Women writing for the theatre by Sandra Horn

I’m a member of Juno, a women’s theatre group based around Salisbury, with a brief to work at correcting the gender imbalance in theatre.
          Juno’s reach is mostly in Wiltshire and Dorset and I’m in Hampshire, but I just sneak in under the ‘within 30 miles of Salisbury’ rule. We are mostly writers, but several members have performance and directing backgrounds too. We make a lively contribution to Salisbury Fringe Festival – somehow not quite part of the ‘official’ Fringe, but there all the same, putting on our own shows alongside it. ‘Little Red Ella and the FGM’ was one such production. Several of us are also working on projects celebrating women in WW1 at present. We run workshops on writing for the theatre: site-specific, non-natural, political, comedy, for example. I’ve learned a lot.
          Our most recent venture has just been on at the Marine Theatre, Lyme Regis – a lovely little jewel of a theatre with nautical-themed loos! Fellow Juno member Christine Diment had run a comedy-writing workshop there for local writers, with the title ‘Women Are Funny Creatures (Too).’ The day resulted in eight scripts , seven of which were performed script-in-hand in the theatre.
          We offered mentoring and divided the scripts between three of us. I read three of the scripts and gave what advice I could to the writers. Two were very clever and funny and just had a couple of technical things to sort out: how is a child going to pick up and carry off a grown-up dressed as a ladybird? How is the man supposed to speak his lines while ‘cramming his mouth with sweets?’
          The writers responded by dealing with these questions with ingenuity and style. Sadly, the third script was unperformable even if we’d had full scenery, props, etc., as it would have been incomprehensible to the child audience it was aimed at. Tactfully, I pointed out some of the more obvious problems and sent it back for revision. It was re-submitted unrevised...
          Had the writer made a mistake and sent the wrong version in? we asked. No, she had not. She responded by withdrawing the script. Her choice, but how sad to lose the chance of a performance at what turned out to be a cracking evening, the theatre crammed full with a very enthusiastic audience.

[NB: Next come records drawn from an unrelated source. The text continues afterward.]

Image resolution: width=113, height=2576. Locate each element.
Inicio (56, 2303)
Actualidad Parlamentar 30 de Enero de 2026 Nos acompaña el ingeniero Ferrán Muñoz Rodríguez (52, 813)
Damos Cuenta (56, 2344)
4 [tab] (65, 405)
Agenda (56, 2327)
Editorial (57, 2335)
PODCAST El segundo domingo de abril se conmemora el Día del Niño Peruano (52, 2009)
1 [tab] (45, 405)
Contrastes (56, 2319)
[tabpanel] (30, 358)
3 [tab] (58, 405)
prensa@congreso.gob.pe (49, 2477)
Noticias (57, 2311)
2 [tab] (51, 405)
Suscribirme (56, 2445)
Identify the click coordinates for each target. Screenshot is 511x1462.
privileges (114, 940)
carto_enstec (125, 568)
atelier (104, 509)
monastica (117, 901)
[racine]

          I expect we’ve all been there – the tricky negotiation with editors and the like, who want changes that we feel will compromise our vision for the work. I’ve usually been on the other end, arguing my point of view – and not always successfully, it must be said, so I feel for the script writer but am somewhat irritated with her at the same time. I don’t suppose many of us have just sat down and written a masterpiece first go, with no need for revision. When I was a child, I just wrote ‘stuff’ – whatever came into my head – stories, poetry, song lyrics – easy peasy! I was praised; clever little girl! It was a long, hartd, rocky road to finding out that ‘clever little girl’ didn’t automatically translate into ‘writer’; that there was a craft and an art to be learned and practised and polished and improved. 
          Still, we had a blast with the remaining playlets. One cheeky (ahem!) monologue put the ‘arse’ into Arsonist’; another play involved ladybirds manning a border crossing into ‘Trumptonia’; there was a worm-turned wife who watched her husband scoff her bag of ‘sweets’ before telling him they were her HRT pills; a man with a lost, nameless, gender-confused dog – all very delightful. Best of all, so many of the writers are now enthused and determined to go on, including a group who wrote their script together and can see the benefits of going on doing just that – absolutely in the tradition of comedy writing!
          I’m back from Lyme Regis for something under 24 hours; off in the morning on a two-day poetry workshop, hoping to learn, to improve...


JO said…
I love workshops like this - though in my experience there is always one person who can't see that changes might make their work even better. Glad it was so productive for the rest of you.
Bill Kirton said…
Lovely post, Sandra. More than any other type of writing, that intended for performance HAS TO BE a collaborative venture and writers who don't accept that won't get very far. Beckett was a stickler for having actors follow his stage directions to the letter but, even then, it's hard to imagine Rik Mayall and Adrian Edmondson's Vladimir and Estragon being the same as Ian McKellen and Patrick Stewart's. Your own remarks make it obvious that the isolationist writer was depriving herself of some great experiences, lots of fun, and the opportunity to grow as a writer.
Enid Richemont said…
Wow Sandra, you are impressive! Would love to meet up with you again in London, if you ever come this way, and do check out my daughter's Fringe company: Pipeline, which has also been doing some amazing and very successful stuff around the country, including selling a production to South Korea.
Umberto Tosi said…
Wish I lived nearby so I could catch one of these performances.You'd fit right in here in Chicago, a city abuzz with theaters and dramatic workshops.